The plan promotes early identification and intervention, expands early childhood/family strengthening programs, includes access to home visiting services, screening and additional assessment of infants and caregivers and recommends new children’s mobile crisis units.

Further, it builds on proven state- and community-based programs, such as the FAST Forward model, the Multi-Tiered Systems of Support for Behavior and Wellness (MTSS-B), and last year’s Senate Bill 534, which directed state agencies to “collaboratively develop systems of care to better meet the behavioral health needs of New Hampshire’s children and youth.”

In almost all respects, the success of the new 10-year plan depends on 10 community mental health centers (CMHCs). Right now, the CMHCs have psychiatrists, clinicians and case managers — many of whom are working for far less pay than they might receive elsewhere — serving more than 10,000 children, youth and families across the state.

CMHC staff are embedded in schools, hospitals and the juvenile justice system. They are integrating primary and behavioral healthcare for children, introducing new methods for treating children coping with trauma and PTSD, and providing suicide prevention programs in the community and in schools. They are the first ones called on when there is an emergency in the community and are on the front lines providing crisis intervention services for which they are not reimbursed.
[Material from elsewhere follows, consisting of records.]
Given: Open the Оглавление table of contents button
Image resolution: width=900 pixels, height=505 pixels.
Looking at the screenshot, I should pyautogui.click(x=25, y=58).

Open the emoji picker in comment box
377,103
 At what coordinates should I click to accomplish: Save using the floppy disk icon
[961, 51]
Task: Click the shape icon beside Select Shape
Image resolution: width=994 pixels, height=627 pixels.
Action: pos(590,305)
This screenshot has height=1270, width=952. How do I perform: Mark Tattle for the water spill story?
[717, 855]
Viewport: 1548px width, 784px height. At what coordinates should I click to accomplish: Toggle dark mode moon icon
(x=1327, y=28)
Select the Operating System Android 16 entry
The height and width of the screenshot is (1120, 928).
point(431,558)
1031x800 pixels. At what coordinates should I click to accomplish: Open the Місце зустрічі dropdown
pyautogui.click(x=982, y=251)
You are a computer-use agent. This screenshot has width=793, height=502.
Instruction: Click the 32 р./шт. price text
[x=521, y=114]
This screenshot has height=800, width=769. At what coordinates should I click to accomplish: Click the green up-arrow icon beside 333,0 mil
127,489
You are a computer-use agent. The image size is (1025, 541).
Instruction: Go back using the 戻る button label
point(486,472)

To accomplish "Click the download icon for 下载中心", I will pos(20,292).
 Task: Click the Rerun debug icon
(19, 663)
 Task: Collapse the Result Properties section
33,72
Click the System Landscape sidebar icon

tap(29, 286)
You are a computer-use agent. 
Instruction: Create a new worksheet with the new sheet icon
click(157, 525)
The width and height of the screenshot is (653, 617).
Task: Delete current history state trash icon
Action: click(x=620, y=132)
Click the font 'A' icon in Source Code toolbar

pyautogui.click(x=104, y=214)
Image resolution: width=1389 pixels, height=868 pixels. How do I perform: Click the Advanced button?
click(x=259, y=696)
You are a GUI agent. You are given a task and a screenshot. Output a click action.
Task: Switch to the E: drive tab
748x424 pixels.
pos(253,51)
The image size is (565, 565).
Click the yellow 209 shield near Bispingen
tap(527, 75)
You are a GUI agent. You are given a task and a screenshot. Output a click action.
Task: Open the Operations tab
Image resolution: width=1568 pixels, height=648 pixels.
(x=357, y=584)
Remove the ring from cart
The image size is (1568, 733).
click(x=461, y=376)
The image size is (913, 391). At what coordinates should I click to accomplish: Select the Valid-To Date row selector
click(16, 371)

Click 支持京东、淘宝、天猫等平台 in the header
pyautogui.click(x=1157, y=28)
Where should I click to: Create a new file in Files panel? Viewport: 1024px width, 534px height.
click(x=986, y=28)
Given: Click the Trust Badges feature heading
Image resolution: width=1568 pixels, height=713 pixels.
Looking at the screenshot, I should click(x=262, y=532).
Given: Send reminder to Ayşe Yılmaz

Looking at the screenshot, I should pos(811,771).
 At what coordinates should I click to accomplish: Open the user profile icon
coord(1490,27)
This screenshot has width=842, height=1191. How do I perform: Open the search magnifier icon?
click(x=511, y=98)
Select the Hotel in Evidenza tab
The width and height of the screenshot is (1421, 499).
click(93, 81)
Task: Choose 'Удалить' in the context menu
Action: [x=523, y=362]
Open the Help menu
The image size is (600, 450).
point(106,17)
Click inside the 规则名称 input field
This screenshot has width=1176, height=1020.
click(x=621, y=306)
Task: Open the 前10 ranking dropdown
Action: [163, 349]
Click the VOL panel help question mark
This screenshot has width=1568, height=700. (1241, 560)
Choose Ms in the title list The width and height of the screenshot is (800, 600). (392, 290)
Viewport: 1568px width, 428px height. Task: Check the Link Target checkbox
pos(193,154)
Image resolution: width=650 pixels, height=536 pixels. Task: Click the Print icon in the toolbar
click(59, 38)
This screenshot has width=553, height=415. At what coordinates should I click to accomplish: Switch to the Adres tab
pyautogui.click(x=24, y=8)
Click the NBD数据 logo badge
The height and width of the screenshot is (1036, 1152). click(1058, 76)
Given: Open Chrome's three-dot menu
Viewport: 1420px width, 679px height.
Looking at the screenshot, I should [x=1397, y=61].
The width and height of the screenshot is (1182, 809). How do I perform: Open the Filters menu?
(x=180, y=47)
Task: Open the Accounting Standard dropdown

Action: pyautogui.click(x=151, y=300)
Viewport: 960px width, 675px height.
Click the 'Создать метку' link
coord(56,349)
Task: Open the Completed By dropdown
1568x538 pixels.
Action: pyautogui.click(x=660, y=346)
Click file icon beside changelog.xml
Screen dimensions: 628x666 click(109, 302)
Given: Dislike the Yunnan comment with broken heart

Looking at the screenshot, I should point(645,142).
All of this underscores the fact that our community mental health system is not a “failed” one, as some have called it in recent years. It is a successful one, with dedicated professionals who have made it work despite the fact that it has been underfunded.

Investments in the new 10-year mental health plan are important, but to seriously invest in care for children with behavioral health needs and fully implement it, CMHCs need the ability to attract and retain psychiatrists, child psychiatrists and other clinicians. The Medicaid reimbursement rate for healthcare providers translates directly to salaries and benefits at the CMHCs. The 10 community mental health centers currently have over 200 positions vacant because they can’t afford to pay what their competitors can.

The state budget, now in the Senate, includes a 3.1% increase for Medicaid providers across the board, for each year of the next biennium. This is part of the larger workforce proposal which the CMHCs and 50 other healthcare organizations have advocated for and fully endorse. It is not a cure-all, but it will make a world of difference.

We applaud the work of the governor and Legislature in moving the new 10-year mental health plan forward. We hope they will similarly agree on the Medicaid reimbursement rate increase proposed in the Senate budget.

Suellen Griffin is president and CEO of West Central Behavioral Health and serves as an officer of the NH Community Behavioral Health Association.